"Jika kamu ingin sukses dan mampu melewati semua halang rintang, bahagiakanlah orang tuamu. Jangan biarkan beliau bersedih. Restu dan ridlonya adalah jembatan terbaik menuju kesuksesan yang penuh berkah dan bahagia."
🌸
Sepanjang malam aku memeluk ibuku dengan erat. Kutatap wajah sendunya. Terlihat ibuku sangat lelah dalam lelap tidurnya. Banyak sekali raut wajah ibu yang kulewatkan selama ini. Aku membiarkannya terjaga sendirian setiap malam. "Maafkan aku, Ibu, sudah meninggalkan Ibu dalam kesendirian. Tidak pernah memberi kabar apapun. Pulang tanpa membawa apapun. Dan esok aku harus pergi lagi meninggalkan Ibu." - Aku terus menatap wajah sendu Ibu.
Rasanya mataku tak ingin terpejam sedetik pun. Ingin sekali kubawa ibu bersamaku. Tapi sepertinya ibu lebih baik tinggal di kampung untuk sementara waktu. Aku tak ingin memperlihatkan hidupku yang sengsara di tanah rantau pada ibu. Jika aku sudah mendapat pekerjaan yang selayaknya, aku akan membawa ibu tinggal bersamaku di kota. Ibu pasti akan senang. Malam ini, aku hanya ingin memeluk dan terus memandang wajah ibuku. Aku ingin mengingatnya saat pergi esok hari.
Langkahku terasa berat meninggalkan ibu dan rumahku untuk kedua kali. Kali ini aku harus berhasil menancapkan busur panahku tepat di tengah sasaran. Sekali pun tak bisa bertemu Damar lagi, aku harus tetap menjadi orang yang lebih baik. Kewajibanku adalah membahagiakan ibu. Aku harus berjuang lebih keras.

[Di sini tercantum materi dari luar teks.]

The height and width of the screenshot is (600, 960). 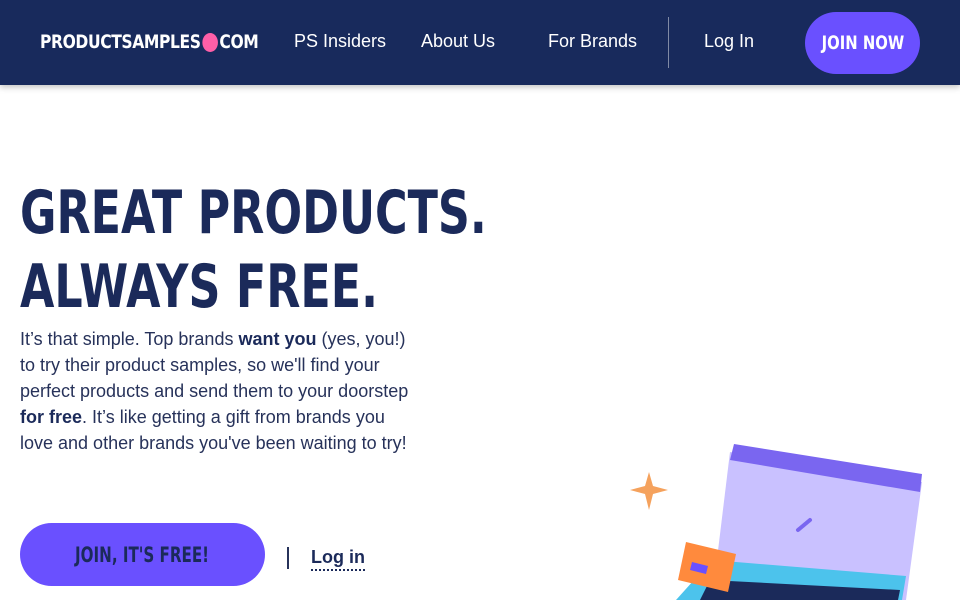 I want to click on cta-separator, so click(x=288, y=558).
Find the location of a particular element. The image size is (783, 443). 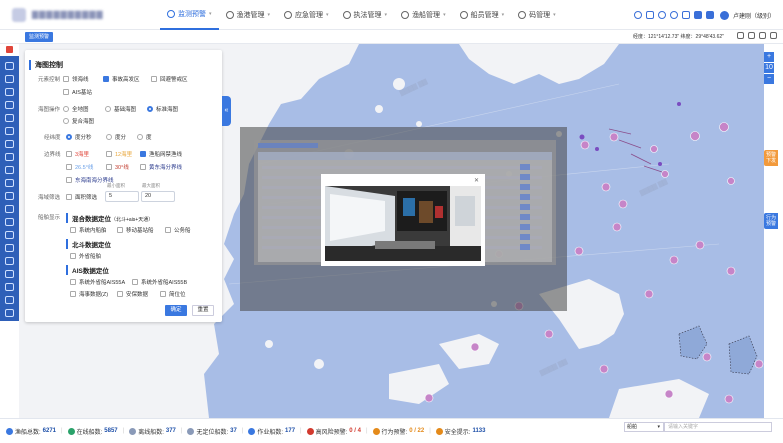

"Nduk, sekarang pun ibu masih belum bisa memberimu bekal yang cukup untuk perjalananmu. Ibu hanya bisa mendoakanmu. Semoga kali ini kamu benar-benar berhasil mewujudkan mimpimu, Nduk. Ibu tahu, kamu sudah berjuang tanpa lelah untuk mimpimu dan kebahagiaan ibu. Ibu akan selalu menunggumu datang. Rumahmu adalah ibu. Jadi, pulanglah pada ibu jika kamu lelah berjalan." - Ucapan ibu membuatku semakin berat melangkah. Aku menahan air mataku sekuat hati. Aku tidak ingin ibu bersedih mengantarku pergi. Aku ingin melihat senyum termanis ibu saat aku pergi. Senyum ibu adalah semangatku. Satu-satunya alasan aku harus kembali dan hidup di kampung.
🌸
Perjalananku kali ini terasa sangat berbeda. Ibuku sudah benar-benar memberiku restu dan keikhlasannya.
"Ibu, maafkan Ranum. Sampai detik ini ibu masih harus menunggu lagi. Busur panah Ranum masih belum tertancap tepat pada sasarannya. Bersabarlah sedikit lagi ya, Bu. Ranum akan benar-benar berjuang untuk kebahagiaan Ibu. Ranum berjanji akan memenuhi hidup ibu dengan penuh cinta. Seperti yang dinasihatkan Damar pada selembar kertas yang masih kusimpan ini. - Aku mengelurkan potongan kertas itu dari saku bajuku. Membacanya kembali berulang-ulang.